=== WHAT IS EXPECTED ===
Find the lines of the listing that contain the string "resolution", and return them.

=== DATA FOR THE TASK ===
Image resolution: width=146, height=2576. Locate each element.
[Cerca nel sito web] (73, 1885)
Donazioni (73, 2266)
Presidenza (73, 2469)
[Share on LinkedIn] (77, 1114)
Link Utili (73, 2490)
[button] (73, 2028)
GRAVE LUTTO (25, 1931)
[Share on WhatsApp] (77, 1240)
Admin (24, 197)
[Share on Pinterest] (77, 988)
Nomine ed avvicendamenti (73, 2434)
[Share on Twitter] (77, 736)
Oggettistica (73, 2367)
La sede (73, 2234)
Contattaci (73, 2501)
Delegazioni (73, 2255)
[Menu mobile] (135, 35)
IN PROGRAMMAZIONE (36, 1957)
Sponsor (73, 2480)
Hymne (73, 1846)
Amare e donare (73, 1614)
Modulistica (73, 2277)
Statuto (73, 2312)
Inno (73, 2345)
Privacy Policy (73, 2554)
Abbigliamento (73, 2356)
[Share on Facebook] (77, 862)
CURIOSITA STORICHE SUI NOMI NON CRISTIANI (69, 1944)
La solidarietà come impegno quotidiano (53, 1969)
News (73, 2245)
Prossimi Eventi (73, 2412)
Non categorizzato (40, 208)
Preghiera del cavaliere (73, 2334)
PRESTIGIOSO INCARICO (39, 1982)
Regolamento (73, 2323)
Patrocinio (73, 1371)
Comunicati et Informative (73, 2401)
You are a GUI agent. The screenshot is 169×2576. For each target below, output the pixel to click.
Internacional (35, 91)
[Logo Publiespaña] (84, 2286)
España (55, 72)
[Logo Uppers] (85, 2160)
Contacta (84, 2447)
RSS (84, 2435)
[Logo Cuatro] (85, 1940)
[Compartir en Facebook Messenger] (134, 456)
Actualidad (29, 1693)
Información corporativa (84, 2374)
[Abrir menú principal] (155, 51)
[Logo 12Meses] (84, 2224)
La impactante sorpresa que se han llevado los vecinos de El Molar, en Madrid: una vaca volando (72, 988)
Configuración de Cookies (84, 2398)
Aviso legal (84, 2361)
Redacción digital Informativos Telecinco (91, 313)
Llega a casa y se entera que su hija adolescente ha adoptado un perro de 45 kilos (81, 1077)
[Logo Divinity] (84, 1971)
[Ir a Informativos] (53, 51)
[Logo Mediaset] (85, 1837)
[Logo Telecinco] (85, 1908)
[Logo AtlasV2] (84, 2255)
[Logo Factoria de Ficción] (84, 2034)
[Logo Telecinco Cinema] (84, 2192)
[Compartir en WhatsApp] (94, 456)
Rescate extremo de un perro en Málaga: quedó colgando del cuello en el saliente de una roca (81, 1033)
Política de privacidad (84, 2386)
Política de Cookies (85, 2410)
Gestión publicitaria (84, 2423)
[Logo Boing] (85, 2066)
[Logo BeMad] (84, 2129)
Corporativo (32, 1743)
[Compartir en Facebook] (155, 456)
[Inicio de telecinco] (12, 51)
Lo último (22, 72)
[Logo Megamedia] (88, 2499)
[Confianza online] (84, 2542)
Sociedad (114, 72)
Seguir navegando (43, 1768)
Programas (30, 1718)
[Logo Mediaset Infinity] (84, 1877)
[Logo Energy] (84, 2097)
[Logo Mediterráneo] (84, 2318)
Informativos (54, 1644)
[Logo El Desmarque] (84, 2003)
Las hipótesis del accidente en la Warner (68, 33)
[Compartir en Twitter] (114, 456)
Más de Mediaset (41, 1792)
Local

---

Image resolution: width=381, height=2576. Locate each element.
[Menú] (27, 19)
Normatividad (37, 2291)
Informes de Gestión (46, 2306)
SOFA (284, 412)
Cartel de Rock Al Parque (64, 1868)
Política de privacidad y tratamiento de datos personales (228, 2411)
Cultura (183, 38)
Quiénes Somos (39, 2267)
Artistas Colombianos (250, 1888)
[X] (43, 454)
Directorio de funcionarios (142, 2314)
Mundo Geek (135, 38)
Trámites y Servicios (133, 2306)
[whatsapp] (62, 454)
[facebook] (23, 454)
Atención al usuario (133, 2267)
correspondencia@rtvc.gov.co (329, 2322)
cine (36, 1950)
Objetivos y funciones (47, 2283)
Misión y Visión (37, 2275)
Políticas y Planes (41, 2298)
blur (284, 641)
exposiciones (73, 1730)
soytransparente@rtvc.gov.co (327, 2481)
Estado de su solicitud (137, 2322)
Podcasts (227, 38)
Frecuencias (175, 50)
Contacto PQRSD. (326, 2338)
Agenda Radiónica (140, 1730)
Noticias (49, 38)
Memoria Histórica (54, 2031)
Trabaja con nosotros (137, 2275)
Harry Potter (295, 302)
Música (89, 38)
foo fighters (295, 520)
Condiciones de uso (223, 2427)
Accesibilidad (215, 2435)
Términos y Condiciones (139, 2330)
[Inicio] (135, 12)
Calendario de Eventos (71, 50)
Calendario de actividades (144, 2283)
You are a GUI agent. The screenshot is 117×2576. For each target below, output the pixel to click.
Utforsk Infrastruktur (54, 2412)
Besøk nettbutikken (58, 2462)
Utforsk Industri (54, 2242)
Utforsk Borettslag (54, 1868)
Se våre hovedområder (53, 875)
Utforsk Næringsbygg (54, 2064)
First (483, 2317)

--

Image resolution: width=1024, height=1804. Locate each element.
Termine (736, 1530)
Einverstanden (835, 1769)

=== TASK RESPONSE ===
Image resolution: width=146, height=2576. Locate each element.
Image resolution: width=381, height=2576. Locate each element.
Image resolution: width=1024, height=1804. Locate each element.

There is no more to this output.